Introduce concept of a database `route`, separate from its name #1668

simonw · 2022-03-19T16:48:28Z

Some issues came up in the new datasette-hashed-urls plugin relating to the way it renames databases on startup to achieve unique URLs that depend on the database SHA-256 content:

Renaming the database names makes crossdb queries very brittle datasette-hashed-urls#10
On database page, have the database name without the -HASH suffix datasette-hashed-urls#9
Restore behavior where the link text is the unhashed db names datasette-hashed-urls#8

All three of these could be addressed by making the "path" concept for a database (the /foo bit where it is served) work independently of the database's name, which would be used for default display and also as the alias when configuring cross-database aliases.
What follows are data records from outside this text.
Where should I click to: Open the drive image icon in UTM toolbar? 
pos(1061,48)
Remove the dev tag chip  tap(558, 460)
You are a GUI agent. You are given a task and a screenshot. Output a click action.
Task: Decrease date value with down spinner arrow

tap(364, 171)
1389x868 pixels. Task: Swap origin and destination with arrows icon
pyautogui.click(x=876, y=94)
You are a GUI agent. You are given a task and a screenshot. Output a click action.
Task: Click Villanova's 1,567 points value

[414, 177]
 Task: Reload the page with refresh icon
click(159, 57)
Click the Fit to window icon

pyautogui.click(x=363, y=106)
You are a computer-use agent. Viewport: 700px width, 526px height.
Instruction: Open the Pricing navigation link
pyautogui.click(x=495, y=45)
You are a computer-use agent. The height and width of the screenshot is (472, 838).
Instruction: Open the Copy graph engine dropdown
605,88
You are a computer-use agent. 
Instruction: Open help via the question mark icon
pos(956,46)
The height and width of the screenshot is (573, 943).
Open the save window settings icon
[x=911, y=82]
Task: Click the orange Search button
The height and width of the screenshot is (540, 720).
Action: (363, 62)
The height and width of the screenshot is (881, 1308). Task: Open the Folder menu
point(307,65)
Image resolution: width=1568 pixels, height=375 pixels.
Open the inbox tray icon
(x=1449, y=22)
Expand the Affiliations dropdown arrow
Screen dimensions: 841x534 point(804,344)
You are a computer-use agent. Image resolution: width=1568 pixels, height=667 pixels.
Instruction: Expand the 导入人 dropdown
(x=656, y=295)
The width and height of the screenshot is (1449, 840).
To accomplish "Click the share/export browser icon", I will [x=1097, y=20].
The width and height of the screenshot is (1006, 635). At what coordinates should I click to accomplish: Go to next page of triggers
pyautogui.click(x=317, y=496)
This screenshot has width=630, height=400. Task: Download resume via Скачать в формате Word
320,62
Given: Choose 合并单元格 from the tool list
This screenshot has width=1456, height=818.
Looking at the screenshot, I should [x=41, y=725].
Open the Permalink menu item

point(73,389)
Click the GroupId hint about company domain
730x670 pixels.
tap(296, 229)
The text was updated successfully, but these errors were encountered:

simonw · 2022-03-19T16:54:26Z

The Database class already has a path property but it means something else - it's the path to the .db file on disk:

datasette/datasette/database.py

Lines 29 to 50 in 6141938

    
           class Database: 
        
               def __init__( 
        
                   self, ds, path=None, is_mutable=False, is_memory=False, memory_name=None 
        
               ): 
        
                   self.name = None 
        
                   self.ds = ds 
        
                   self.path = path 
        
                   self.is_mutable = is_mutable 
        
                   self.is_memory = is_memory 
        
                   self.memory_name = memory_name 
        
                   if memory_name is not None: 
        
                       self.is_memory = True 
        
                       self.is_mutable = True 
        
                   self.hash = None 
        
                   self.cached_size = None 
        
                   self._cached_table_counts = None 
        
                   self._write_thread = None 
        
                   self._write_queue = None 
        
                   if not self.is_mutable and not self.is_memory: 
        
                       p = Path(path) 
        
                       self.hash = inspect_hash(p) 
        
                       self.cached_size = p.stat().st_size

So need a different name for the path-that-is-used-in-the-URL.

simonw · 2022-03-19T16:54:55Z

Options:

route_path
url_path
route

I like route_path, or maybe route.

simonw · 2022-03-19T16:56:19Z

Worth noting that the name right now is picked automatically to avoid conflicts:

datasette/datasette/app.py

Lines 397 to 413 in 6141938

    
           def add_database(self, db, name=None): 
        
               new_databases = self.databases.copy() 
        
               if name is None: 
        
                   # Pick a unique name for this database 
        
                   suggestion = db.suggest_name() 
        
                   name = suggestion 
        
               else: 
        
                   suggestion = name 
        
               i = 2 
        
               while name in self.databases: 
        
                   name = "{}_{}".format(suggestion, i) 
        
                   i += 1 
        
               db.name = name 
        
               new_databases[name] = db 
        
               # don't mutate! that causes race conditions with live import 
        
               self.databases = new_databases 
        
               return db

simonw · 2022-03-19T20:06:07Z

Implementing this is a little tricky because there's a whole lot of code that expects the database captured by the URL routing to be the name used to look up the database in datasette.databases - or via .get_database().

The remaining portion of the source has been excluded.